Nov 21, 2019

Book fair benefits Read Fresno

Yesterday the Kennel Bookstore hosted a book fair in conjunction with Books are Fun, an affiliate of Reader’s Digest, which donated 10 percent of their proceeds to Read Fresno.

Read Fresno is a non-profit organization with the goal of teaching Fresno children in pre-kindergarten through third grade how to read at or above their grade level in order to reverse the dwindling direction of Fresno’s literacy rate.

“Many Fresno State students are involved with Read Fresno as volunteers,” Kennel Bookstore director Ron Durham said.

Susan Bartel, a Kennel Bookstore employee, said she was approached by Books are Fun sales representative Brenda Burt last fall when the Kennel Bookstore was holding a fundraiser for the SPCA and decided the Reader’s Digest book fair would be a great addition to the fundraising campaign.

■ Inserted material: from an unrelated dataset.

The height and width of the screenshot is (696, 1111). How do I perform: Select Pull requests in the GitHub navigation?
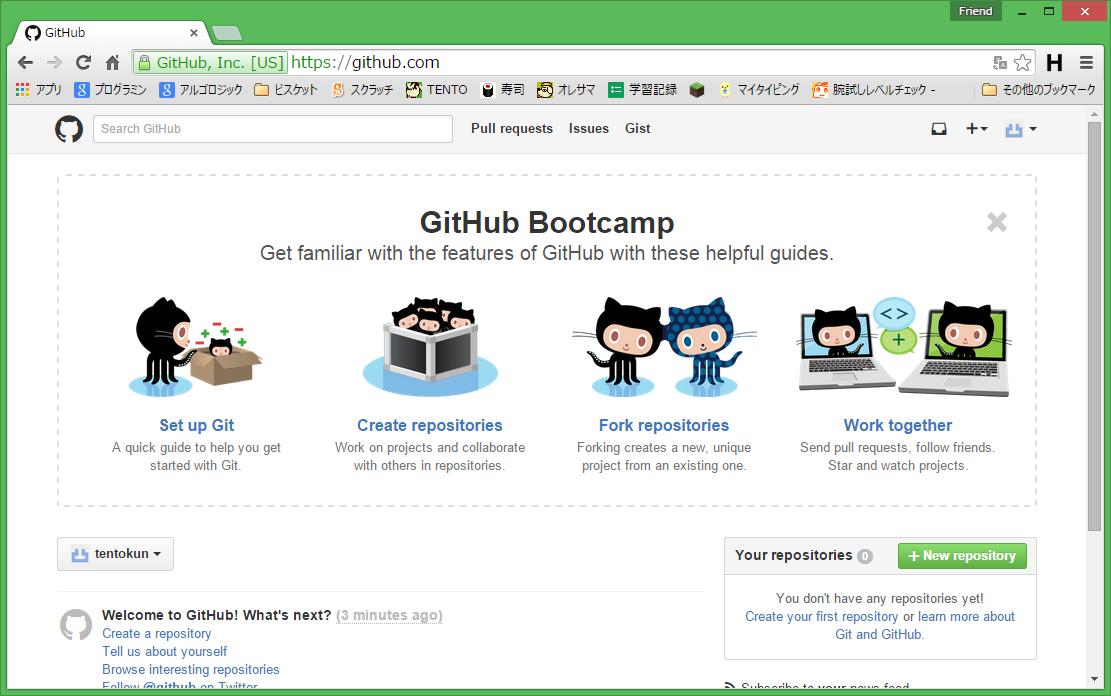pyautogui.click(x=511, y=128)
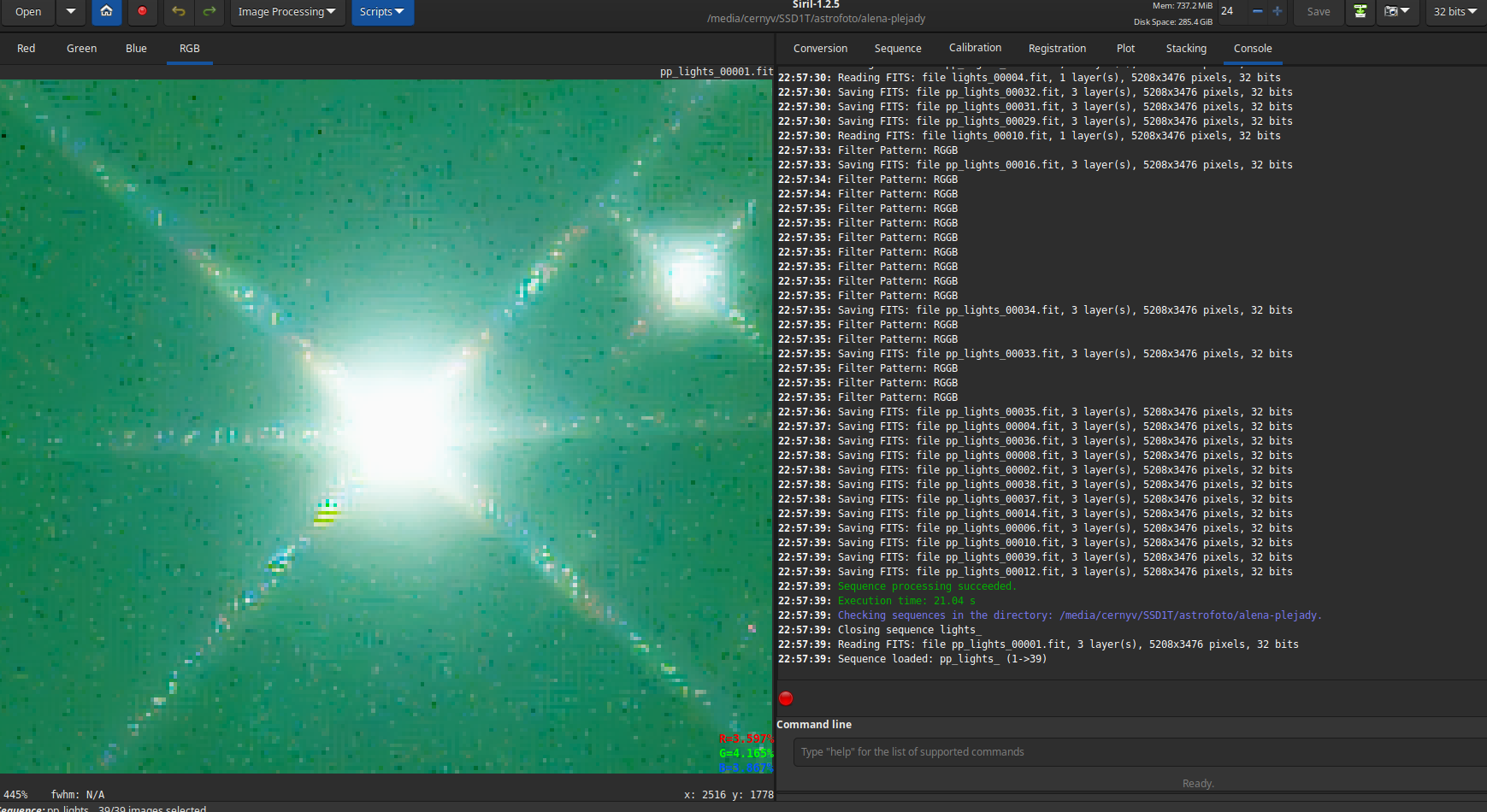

“Books are Fun is an organization run by Reader’s Digest, which buys books like Costco in bulks of 50,000 or more if they are a good deal,” Burt said.

The success of last fall’s book fair persuaded Burt to return Thursday, this time with the goal of selling the books, cards and knick-knacks to raise proceeds for Read Fresno, which the Kennel Bookstore chose to support this semester.

“I travel in six different counties working for Book are Fun and at each book fair the host chooses where the 10 percent proceeds will be donated to,” Burt said.

Bartel said the Kennel Bookstore chose to support Read Fresno because a student organization had already placed a donation bin for children’s books in the front of the store that will be given to Read Fresno’s program.

“President Welty is promoting the program and a student group has already started collecting donations of books for Read Fresno, so we chose to support the program simultaneously,” Bartel said.

Several books have been donated, and donations are still being accepted in the green bin by the front of the store.

As for the book fair, about $1,000 worth of merchandise was sold, which raised $100 for Read Fresno.

Durham said he considers this a success.

“There were softer sales than usual because of the economy and students not having much extra to spend,” Durham said. “But there were a steady flow of costumers and students browsing the tables, which lets us know the program will be even more successful in the future.”